PROBLEM STATEMENT
Start with the line that holds "Viewport: 515px width, 275px". Please copy it and each remaining line below exactly, leaving pictures out.

INPUT FOR THIS TASK

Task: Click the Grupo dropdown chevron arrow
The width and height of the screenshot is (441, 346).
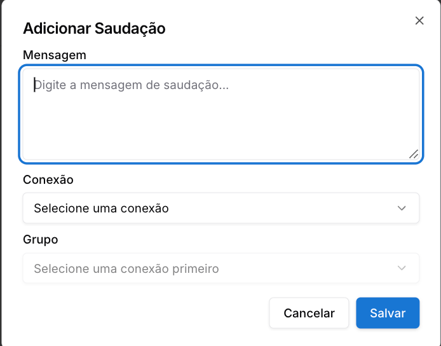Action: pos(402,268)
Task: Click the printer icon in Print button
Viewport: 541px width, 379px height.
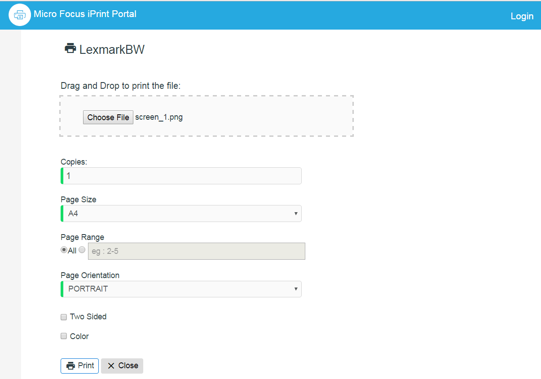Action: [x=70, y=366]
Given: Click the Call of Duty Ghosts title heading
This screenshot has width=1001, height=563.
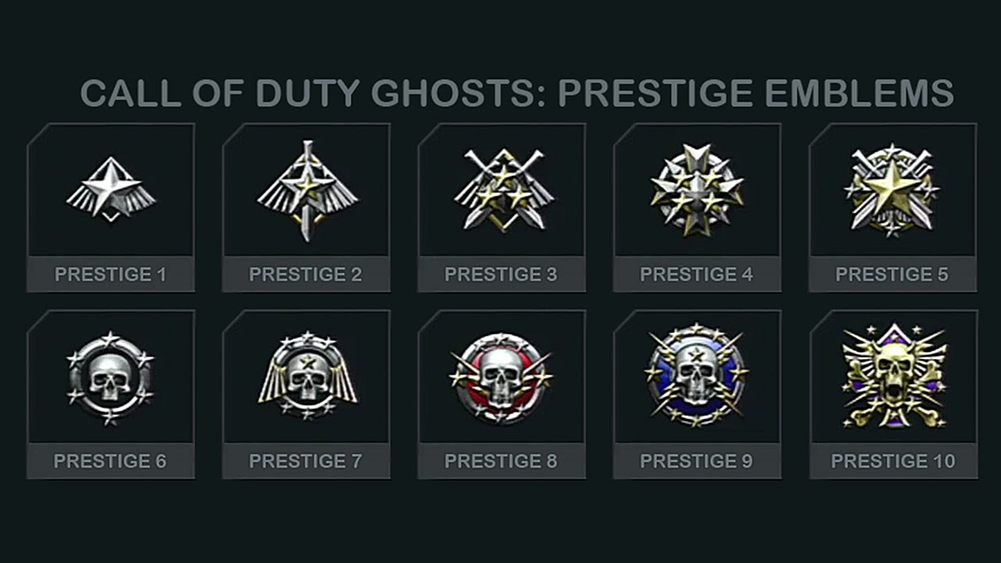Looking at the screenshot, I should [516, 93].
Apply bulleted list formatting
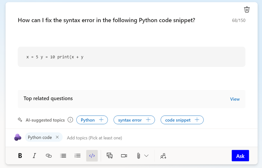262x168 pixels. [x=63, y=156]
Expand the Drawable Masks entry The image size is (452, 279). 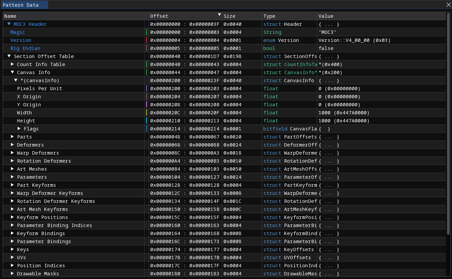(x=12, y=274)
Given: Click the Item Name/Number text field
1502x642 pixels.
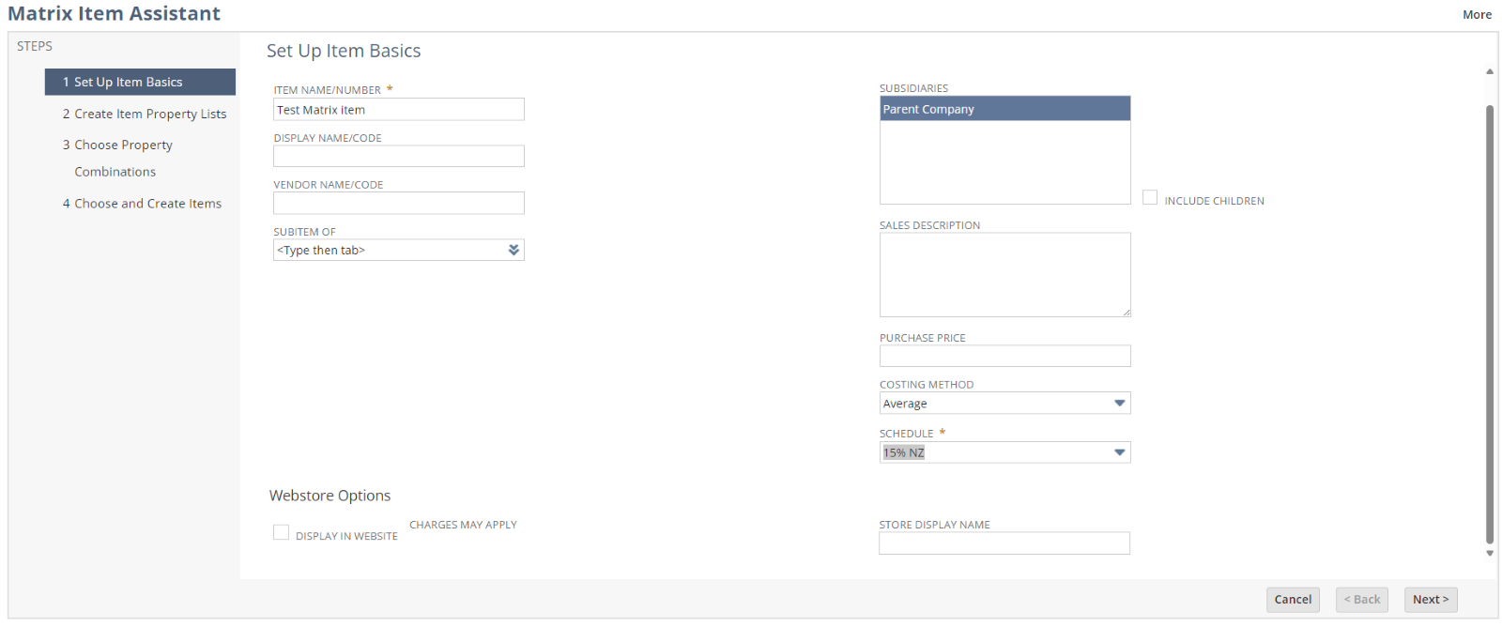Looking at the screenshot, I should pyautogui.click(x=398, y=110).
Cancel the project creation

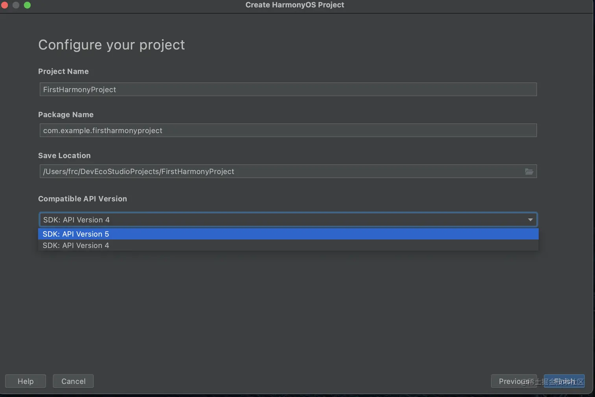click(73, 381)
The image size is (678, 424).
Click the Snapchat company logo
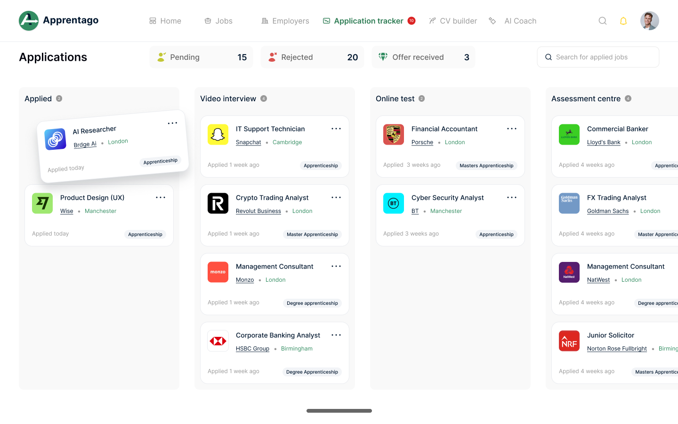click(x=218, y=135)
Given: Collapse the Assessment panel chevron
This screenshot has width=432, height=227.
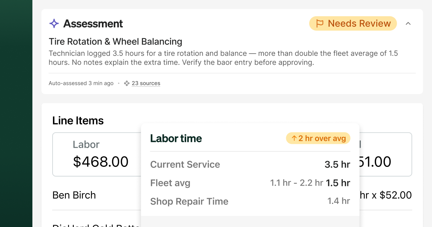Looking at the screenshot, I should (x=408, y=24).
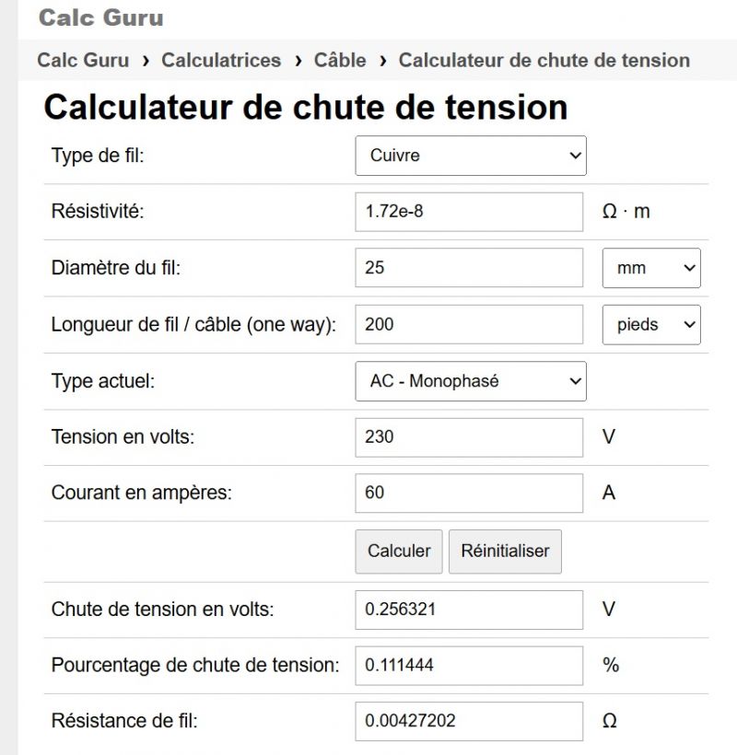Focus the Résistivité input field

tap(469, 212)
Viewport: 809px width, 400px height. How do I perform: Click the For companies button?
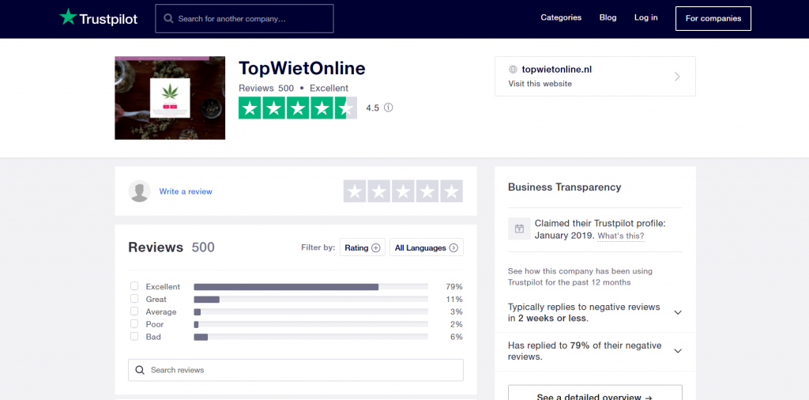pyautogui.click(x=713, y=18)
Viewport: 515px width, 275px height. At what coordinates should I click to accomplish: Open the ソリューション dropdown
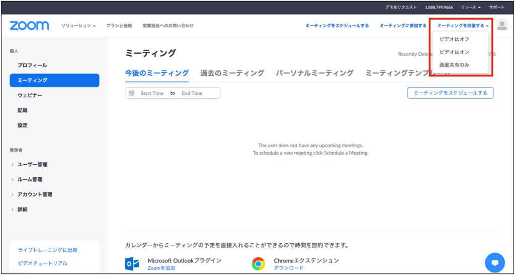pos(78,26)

RESULT BELOW
Viewport: 515px width, 275px height. At what coordinates should I click to accomplish: Open the ソリューション dropdown
pos(78,26)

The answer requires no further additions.